数据分析采用SPSS 21.0 统计软件。计量资料以均数±标准差（±s）表示，多组间比较用方差分析或重复测量设计的方差分析，两两比较用SNK-q检验；计数资料以构成比（%）表示，比较用χ2检验。P＜0.05 为差异有统计学意义。

2 结果

2.1 结直肠癌组织和癌旁正常组织中RNF2的表达

RNF2 主要定位于细胞浆，呈棕黄色颗粒（见图1）；结直肠癌组织中RNF2 阳性表达率高于癌旁正常组织（P＜0.05）。见表1。

图1 免疫组织化学染色切片图 （SP×200）

表1 结直肠癌组织和癌旁正常组织RNF2阳性表达率比较 （n=62）

2.2 RNF2 表达与结直肠癌患者临床病理特征的关系

不同性别、部位的直肠癌患者的RNF2 表达阳性率比较，差异无统计学意义（P＞0.05）；不同年龄、组织学类型、分化程度、Dukes 分期、淋巴结转移的结直肠癌患者的RNF2 表达阳性率比较，差异有统计学意义（P＜0.05）。见表2。

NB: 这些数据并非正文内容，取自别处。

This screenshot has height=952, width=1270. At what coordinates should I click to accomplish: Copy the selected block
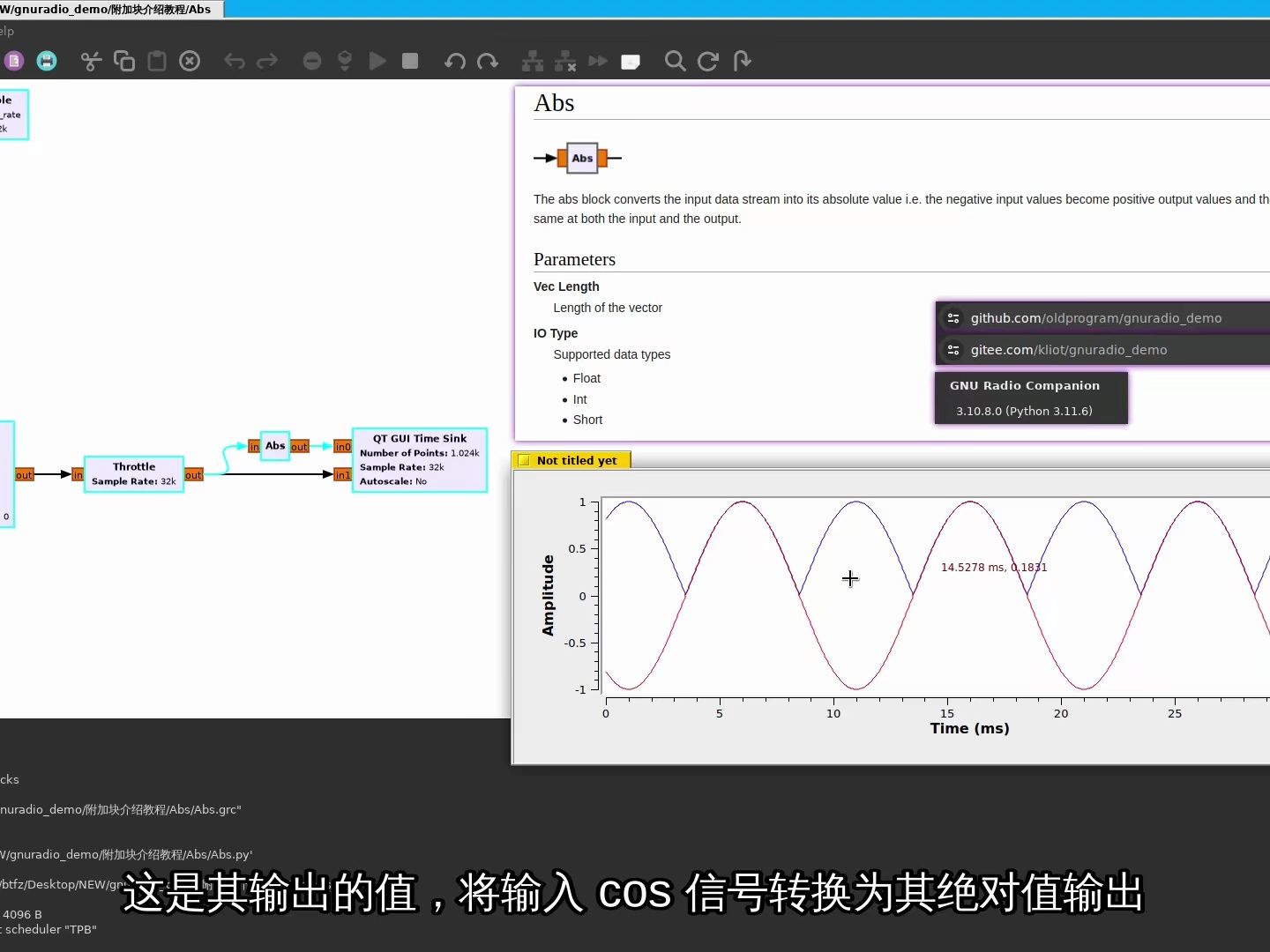(x=124, y=61)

表2 结直肠癌患者不同因素间RNF2表达阳性率的比较例（%）

2.3 过表达RNF2对HCT-116增殖的影响

各组过表达RNF2 后12 h、24 h、36 h、48 h 后HCT-116 细胞OD 值比较，采用重复测量设计的方差分析，结果：①不同时间点的OD 值有差异（F=3 203.034，P=0.000）；②各组OD 值有差异（F=476.864，P=0.000）；③各组OD 值变化趋势有差异（F=4 247.089，P=0.000）。见表3。

表3 不同组别与不同时间的细胞OD值比较 （±s）

表3 不同组别与不同时间的细胞OD值比较 （±s）

组别0 h 12 h 24 h 36 h 48 h HCT116组HCT116-control组HCT116-RNF2组0.33±0.04 0.30±0.04 0.31±0.02 0.49±0.06 0.31±0.03 0.32±0.05 0.48±0.14 0.30±0.06 0.30±0.05 0.77±0.12 0.32±0.05 0.31±0.04 0.96±0.13 0.34±0.04 0.33±0.05

2.4 过表达RNF2对HCT-116迁移的影响

HCT116、HCT116-control、HCT116-RNF2 组HCT116 细胞划痕面积，经单因素方差分析，差异有统计学意义（F=35.400，P=0.000）；两两比较，HCT116-RNF2 组细胞划痕面积大于HCT116-control组、HCT116 组（P＜0.05）。见图2 和表4。

图2 细胞划痕实验

表4 各组HCT116细胞迁移率比较（n=10，个，±s）

表4 各组HCT116细胞迁移率比较（n=10，个，±s）

注：①与HCT116 组比较，P ＜0.05；②与HCT116-control 组比较，P ＜0.05。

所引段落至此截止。